"""

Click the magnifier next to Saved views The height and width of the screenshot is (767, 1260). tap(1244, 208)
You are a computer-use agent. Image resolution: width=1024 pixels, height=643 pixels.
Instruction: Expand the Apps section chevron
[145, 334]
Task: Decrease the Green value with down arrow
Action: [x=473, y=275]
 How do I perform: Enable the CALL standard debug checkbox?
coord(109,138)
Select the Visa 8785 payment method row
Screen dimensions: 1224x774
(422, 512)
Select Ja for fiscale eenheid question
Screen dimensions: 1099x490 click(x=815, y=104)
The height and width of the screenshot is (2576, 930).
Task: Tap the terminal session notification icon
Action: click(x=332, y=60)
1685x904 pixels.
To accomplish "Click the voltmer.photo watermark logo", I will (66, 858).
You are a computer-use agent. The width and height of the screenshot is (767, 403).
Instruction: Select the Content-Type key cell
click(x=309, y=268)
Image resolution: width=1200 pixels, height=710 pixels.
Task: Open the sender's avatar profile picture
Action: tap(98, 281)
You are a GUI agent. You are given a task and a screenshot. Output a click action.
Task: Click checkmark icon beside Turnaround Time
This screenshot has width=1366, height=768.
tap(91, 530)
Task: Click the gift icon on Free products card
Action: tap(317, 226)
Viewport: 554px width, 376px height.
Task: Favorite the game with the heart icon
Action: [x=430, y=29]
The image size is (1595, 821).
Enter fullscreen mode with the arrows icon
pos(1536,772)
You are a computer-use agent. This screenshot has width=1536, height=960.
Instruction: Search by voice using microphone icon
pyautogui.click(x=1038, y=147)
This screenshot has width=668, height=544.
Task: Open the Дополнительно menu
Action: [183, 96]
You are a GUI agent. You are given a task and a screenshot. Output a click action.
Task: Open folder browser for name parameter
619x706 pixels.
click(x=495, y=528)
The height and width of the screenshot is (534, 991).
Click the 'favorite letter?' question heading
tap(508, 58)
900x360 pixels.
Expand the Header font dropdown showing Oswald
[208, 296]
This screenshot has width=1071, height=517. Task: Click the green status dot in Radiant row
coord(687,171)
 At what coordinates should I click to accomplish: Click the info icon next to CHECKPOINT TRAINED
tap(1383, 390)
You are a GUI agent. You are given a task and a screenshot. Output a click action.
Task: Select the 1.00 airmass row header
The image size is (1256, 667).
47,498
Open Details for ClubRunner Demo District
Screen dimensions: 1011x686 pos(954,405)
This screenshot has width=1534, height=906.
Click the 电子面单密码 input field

"""

→ **DESCRIPTION OF THE TASK**:
Whenever a line above includes the string "computer", copy it.

→ **WRITTEN SOLUTION**:
You are a computer-use agent. Image resolution: width=1024 pixels, height=643 pixels.
You are a computer-use agent. The width and height of the screenshot is (767, 403).
You are a computer-use agent. This screenshot has width=1536, height=960.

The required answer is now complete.